Management raised its full-year 2013 earnings guidance for earnings from continuing operations to between $5.3 and $5.37 per share, representing and increase of 20% to 22% over 2012. The company expects revenue to increase between 15% and 16% in 2013 versus 2012.

Checking out the competition
Polaris isn't the only company thriving in this sector. Harley-Davidson, the leading motorcycle manufacturer, delivered a 7.5% increase in revenue and 23.7% growth in earnings per share for the third quarter. Worldwide retail sales of new Harley-Davidson motorcycles increased by 15.5% during the quarter, including a big 20.1% increase in the U.S.

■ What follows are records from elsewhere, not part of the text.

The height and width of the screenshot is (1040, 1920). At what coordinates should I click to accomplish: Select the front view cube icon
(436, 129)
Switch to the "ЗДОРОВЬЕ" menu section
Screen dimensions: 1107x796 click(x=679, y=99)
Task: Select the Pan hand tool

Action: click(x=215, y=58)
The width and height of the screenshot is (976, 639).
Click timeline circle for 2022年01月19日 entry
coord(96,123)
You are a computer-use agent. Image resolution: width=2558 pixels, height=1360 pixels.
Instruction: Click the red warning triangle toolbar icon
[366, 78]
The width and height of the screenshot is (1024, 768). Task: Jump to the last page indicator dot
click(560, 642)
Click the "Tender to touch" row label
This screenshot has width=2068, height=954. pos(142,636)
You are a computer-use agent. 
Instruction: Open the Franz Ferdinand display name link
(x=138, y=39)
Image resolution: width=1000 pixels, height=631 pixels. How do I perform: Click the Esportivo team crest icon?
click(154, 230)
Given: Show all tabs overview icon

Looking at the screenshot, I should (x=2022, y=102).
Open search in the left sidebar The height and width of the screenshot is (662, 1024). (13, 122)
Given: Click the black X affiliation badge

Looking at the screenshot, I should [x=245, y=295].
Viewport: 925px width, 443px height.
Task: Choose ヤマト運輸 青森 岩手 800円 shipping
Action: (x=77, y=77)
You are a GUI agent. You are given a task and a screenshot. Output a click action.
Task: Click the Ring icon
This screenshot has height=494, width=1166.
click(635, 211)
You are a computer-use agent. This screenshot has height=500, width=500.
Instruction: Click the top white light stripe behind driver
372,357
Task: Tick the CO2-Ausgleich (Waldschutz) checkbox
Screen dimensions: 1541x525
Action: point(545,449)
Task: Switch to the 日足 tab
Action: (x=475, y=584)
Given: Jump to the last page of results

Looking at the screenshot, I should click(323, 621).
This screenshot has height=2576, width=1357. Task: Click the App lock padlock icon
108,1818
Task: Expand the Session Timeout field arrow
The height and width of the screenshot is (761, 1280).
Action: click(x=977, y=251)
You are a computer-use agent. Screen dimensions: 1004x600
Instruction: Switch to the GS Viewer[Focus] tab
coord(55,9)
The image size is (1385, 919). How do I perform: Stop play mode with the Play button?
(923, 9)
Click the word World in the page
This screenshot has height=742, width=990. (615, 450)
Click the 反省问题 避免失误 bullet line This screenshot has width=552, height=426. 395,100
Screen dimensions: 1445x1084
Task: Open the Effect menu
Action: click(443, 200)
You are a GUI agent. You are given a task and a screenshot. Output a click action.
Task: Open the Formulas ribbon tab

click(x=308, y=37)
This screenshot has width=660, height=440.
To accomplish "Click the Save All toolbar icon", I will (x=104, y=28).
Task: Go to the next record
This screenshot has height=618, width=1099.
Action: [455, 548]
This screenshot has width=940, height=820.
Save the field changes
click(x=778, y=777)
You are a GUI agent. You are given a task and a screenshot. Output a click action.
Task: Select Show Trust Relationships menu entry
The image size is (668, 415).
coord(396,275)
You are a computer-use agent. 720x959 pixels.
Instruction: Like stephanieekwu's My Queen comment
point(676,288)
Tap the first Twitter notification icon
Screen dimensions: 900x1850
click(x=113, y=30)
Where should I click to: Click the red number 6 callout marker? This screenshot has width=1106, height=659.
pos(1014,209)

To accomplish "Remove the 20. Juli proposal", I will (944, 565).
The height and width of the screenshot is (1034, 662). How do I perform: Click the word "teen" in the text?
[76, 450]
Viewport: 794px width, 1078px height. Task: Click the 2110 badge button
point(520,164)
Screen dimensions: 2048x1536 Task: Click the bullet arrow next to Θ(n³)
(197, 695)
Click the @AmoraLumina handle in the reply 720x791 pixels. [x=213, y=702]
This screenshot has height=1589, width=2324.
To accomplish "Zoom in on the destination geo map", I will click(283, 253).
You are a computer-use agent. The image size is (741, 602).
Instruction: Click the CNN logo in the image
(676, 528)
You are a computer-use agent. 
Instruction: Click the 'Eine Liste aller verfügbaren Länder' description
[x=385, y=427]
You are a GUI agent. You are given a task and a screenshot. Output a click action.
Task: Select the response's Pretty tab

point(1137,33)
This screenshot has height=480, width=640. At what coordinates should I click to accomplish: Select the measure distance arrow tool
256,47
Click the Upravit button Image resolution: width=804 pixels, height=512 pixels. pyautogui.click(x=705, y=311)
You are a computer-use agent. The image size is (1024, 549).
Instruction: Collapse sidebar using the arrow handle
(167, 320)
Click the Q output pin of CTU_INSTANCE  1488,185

Harley may not have the same kind of diversification and global reach as Polaris, but this iconic brand is as strong as ever when it comes to defending its leadership position in motorcycles.

Arctic Cat, on the other hand, delivered falling earnings at $1.70 per share during the last quarter, versus $1.80 in the same quarter of the previous year. Revenue increased by a moderate 4%, while the company delivered double-digit growth in snowmobiles and side-by-sides, ATVs sales in Europe and North America fell short of management´s expectations during the quarter. 

All in all, it looks like Polaris continued outgrowing Arctic Cat by a wide margin in the most recent quarter.

Polaris trades at a forward P/E ratio above 20, versus 17 for Harley-Davidson and 14 times forward earnings for Arctic Cat. This valuation premium will demand considerable growth rates from Polaris. But considering its track record of success, there is no reason to believe it can´t justify its valuation over time.

Bottom line
Polaris has proven its ability to deliver superb financial performance over time. Considering growth opportunities in international markets and the possibilities provided by recent acquisitions, the company looks well-positioned to continue running at full speed.